EXERCISE DIRECTIONS.
Whenever the word "agent" turns up in a line of the data below, copy that line.

[Opening EXTRACTED RECORDS section]

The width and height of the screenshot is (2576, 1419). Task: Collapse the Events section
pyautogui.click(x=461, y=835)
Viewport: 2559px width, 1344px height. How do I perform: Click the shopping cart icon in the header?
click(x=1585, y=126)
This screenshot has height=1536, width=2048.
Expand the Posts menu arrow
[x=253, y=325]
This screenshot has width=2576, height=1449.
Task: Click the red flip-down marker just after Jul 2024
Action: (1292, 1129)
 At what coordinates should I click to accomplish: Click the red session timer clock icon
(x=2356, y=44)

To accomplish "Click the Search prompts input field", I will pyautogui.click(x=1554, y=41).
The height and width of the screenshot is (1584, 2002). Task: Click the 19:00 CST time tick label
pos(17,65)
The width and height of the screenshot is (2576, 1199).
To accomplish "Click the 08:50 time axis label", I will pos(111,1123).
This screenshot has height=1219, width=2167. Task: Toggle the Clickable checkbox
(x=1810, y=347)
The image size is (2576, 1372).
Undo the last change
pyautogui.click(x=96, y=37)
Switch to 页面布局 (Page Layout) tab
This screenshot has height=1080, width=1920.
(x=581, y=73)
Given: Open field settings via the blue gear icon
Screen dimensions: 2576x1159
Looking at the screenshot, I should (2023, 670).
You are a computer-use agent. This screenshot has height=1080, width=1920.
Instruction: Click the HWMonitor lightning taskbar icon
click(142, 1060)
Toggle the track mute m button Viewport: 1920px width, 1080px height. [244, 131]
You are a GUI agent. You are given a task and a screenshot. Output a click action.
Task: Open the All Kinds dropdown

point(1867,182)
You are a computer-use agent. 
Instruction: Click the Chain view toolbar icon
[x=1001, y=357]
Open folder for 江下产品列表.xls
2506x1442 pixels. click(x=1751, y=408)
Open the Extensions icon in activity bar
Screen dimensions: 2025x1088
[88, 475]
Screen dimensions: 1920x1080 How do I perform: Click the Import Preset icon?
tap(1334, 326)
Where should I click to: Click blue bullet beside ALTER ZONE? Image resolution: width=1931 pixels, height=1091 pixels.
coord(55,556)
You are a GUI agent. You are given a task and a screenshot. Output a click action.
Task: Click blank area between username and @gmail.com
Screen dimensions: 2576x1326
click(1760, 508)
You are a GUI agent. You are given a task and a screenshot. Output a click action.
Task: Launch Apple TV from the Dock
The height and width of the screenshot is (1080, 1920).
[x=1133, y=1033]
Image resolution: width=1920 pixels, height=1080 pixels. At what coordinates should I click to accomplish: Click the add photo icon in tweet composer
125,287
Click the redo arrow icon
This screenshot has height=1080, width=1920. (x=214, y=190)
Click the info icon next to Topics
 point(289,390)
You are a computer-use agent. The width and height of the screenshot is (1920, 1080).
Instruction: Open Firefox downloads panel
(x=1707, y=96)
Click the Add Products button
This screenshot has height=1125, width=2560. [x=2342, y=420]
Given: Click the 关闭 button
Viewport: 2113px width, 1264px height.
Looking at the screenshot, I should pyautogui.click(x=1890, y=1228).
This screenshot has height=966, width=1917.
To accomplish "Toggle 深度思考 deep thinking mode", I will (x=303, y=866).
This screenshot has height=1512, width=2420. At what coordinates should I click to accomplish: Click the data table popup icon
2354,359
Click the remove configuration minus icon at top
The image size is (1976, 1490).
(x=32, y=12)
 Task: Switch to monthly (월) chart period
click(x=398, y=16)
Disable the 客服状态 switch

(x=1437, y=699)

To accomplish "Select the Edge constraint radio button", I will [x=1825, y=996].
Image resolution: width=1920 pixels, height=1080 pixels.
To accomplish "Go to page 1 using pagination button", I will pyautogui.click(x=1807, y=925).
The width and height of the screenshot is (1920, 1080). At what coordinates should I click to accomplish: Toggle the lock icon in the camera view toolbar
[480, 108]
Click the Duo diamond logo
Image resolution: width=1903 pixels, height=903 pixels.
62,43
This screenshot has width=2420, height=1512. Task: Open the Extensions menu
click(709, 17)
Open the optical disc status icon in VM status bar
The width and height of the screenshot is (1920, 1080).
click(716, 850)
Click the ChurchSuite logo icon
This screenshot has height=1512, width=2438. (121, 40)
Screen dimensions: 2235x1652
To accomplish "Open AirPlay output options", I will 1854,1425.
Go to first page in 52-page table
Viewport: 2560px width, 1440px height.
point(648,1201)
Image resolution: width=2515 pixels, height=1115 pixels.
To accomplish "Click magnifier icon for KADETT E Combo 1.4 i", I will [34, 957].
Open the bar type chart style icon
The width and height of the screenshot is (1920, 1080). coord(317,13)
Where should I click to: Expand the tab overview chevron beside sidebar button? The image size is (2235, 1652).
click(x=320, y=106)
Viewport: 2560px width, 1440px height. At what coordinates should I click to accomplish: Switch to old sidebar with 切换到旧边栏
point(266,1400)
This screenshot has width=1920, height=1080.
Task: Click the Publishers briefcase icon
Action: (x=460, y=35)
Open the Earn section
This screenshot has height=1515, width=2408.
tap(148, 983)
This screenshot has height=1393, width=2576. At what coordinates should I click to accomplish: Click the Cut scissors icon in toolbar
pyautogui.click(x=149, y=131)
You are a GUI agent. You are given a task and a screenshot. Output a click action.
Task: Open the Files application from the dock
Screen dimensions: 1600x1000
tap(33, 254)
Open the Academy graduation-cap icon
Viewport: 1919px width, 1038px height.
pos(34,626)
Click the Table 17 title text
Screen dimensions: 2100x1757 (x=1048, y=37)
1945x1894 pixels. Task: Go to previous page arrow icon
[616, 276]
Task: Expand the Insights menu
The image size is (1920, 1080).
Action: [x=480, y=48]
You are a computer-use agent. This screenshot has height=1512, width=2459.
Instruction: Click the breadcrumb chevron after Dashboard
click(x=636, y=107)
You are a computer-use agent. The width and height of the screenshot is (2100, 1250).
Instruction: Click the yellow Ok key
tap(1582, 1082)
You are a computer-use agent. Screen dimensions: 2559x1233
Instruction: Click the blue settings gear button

[Closing EXTRACTED RECORDS section]

YOUR SOLUTION.
You are a computer-use agent. This screenshot has height=1080, width=1920.
You are a GUI agent. You are given a task and a screenshot. Output a click action.
You are a computer-use agent. 
You are a GUI agent. You are given a task and a screenshot. Output a click action.
You are a GUI agent. You are given a task and a screenshot. Output a click action.
You are a computer-use agent. The width and height of the screenshot is (1920, 1080).
You are a GUI agent. You are given a task and a screenshot. Output a click action.
You are a computer-use agent. This screenshot has height=1512, width=2459.
You are a computer-use agent. The width and height of the screenshot is (2100, 1250).
You are a computer-use agent. Screen dimensions: 2559x1233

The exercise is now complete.